2 thoughts on “Choosing Day

  • Paul, I take it you are referring to the electoral fiasco in Florida in 2000. There were approx 60,000 contested ballots (commonly referred to as undervotes) in all of Florida’s 67 counties. USA Today, Knight-Ridder, and the Miami Herald commissioned BDO Seidman, an accounting firm, to recount all 60,000. This did not include the 3500 or so absentee ballots from the military that were never opened because they only had a cancellation stamp as opposed to a postmark, even though they were received before election day. Florida state law required a postmark, and it is black-letter law that an election is conducted by the election law in place at the time of election, no matter how screwed up it may be.

    BDO evaluated each ballot with six different protocols (hanging shad, dimpled shad, etc.). As I recall it took about three months. In all of the protocols (strict and liberal) where the entire state was counted, Bush came out the winner.

    Now for the irony. The Dems wanted a partial recount in Miami-Dade.
    The results were most interesting. In Miami-Dade County, 4892 ballots had no marks at all, 1,555 could be liberally attributed to Gore, and 1506 to Bush. When the stricter protocols were applied, i.e dimpled shad were not counted, but hanging shad were, Bush gained. Sorry, I can’t remember the exact number as I suffer CRS and my notes are incomplete.

    The Repubs also wanted a partial recount, around the Jacksonville areas, as I recall. See above remarks about CRS. In that one, care to guess who won? Gore.

    To the best of my knowledge this was not published by any Knight-Ridder paper or the Miami Herald, and was buried deep in USA Today in one issue. Go figure.

    I remember reading somewhere that the National Opinion Research Center also did a recount with similar results but I never took the time to research it.

    One last item. The US Supreme Court stopped the Florida recount by a vote of seven to two, not five to four as widely reported. See writ of certiorari, Bush v. Gore, Dec 12, 2000,
    http://supct.law.cornell.edu/supct/html/00-949.ZPC.html

    So what is the lesson from all this? Facts mean nothing in politics. It is all appearance and spin.

  • Dick, I grant you all those numbers. My beef is not with the Florida recount but with the electoral system itself. Gore won the popular vote, Bush lost (http://www.infoplease.com/ipa/A0876793.html).

    Sometimes I think we’d be better off with a parliamentary system. Elect legislators and let them choose the executive. If I wanted to vote Green, for example, my vote, along with the votes of the 10% or so of the population who would vote Green with me, would result in some number of seats in the house. Perhaps our Green representatives, by going in with representatives of other small parties, could have some influence on selecting the executive, and some influence on government policy as well. The idea appeals to me. Sort of like giving the A-10s to the Army. Who says things have to be the way they are?

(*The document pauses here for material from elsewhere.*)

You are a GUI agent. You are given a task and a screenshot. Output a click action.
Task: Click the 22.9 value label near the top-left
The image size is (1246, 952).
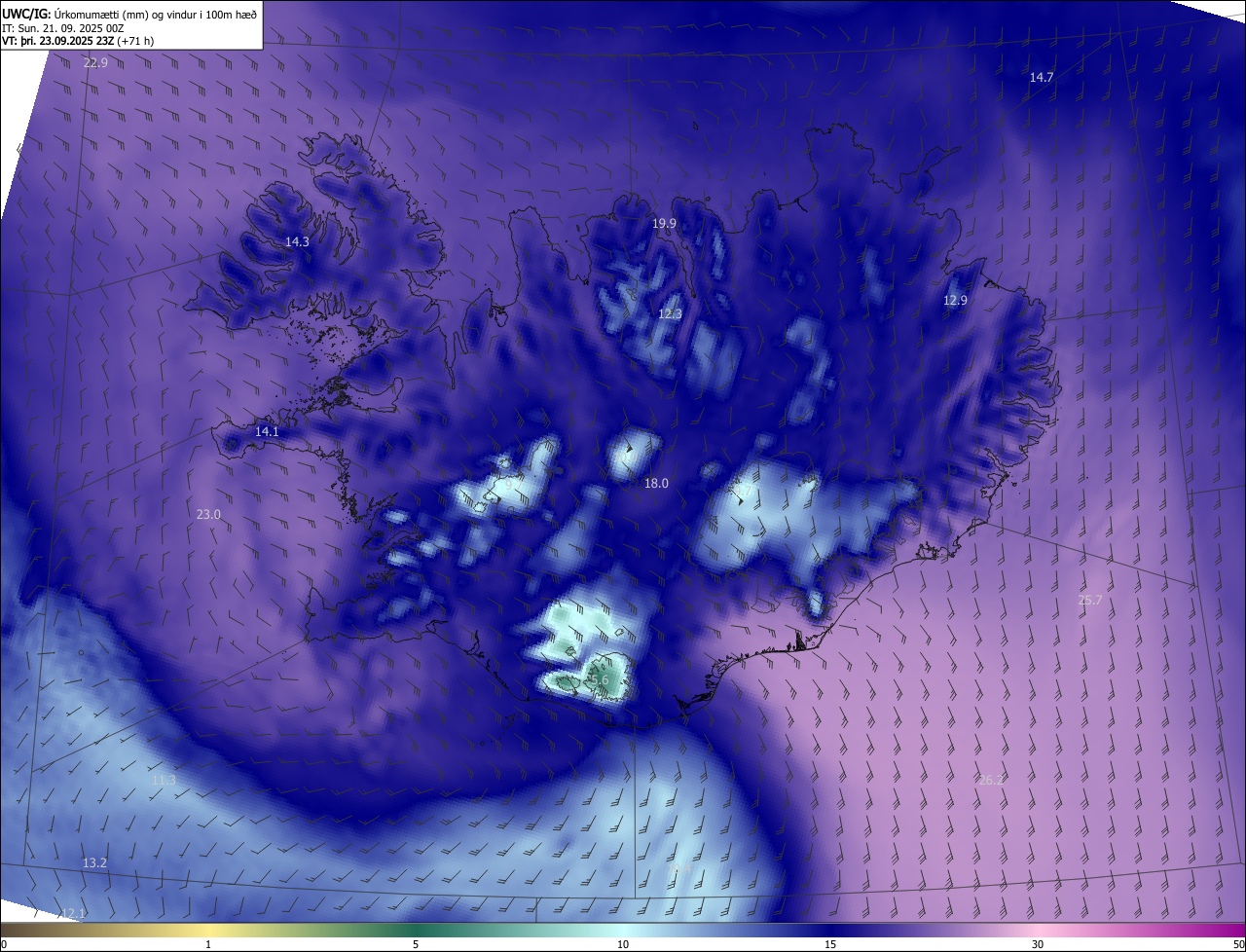pyautogui.click(x=95, y=62)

    I totally agree with your last statement, by the way. In the weeks leading up to Nov 4th, I’d see polls on the internet that consistently showed Obama winning the electoral count with considerably over 300 votes to McCain with 170 or so. Yet the media felt a closer race, or the appearance of a closer race, was in its own best interest, and kept pushing the notion that the two candidates were neck to neck. My lesson from that? Read the papers, watch TV, listen to NPR, dig around on the net; in general, put some personal effort into being informed . . . no one’s going to do it for you.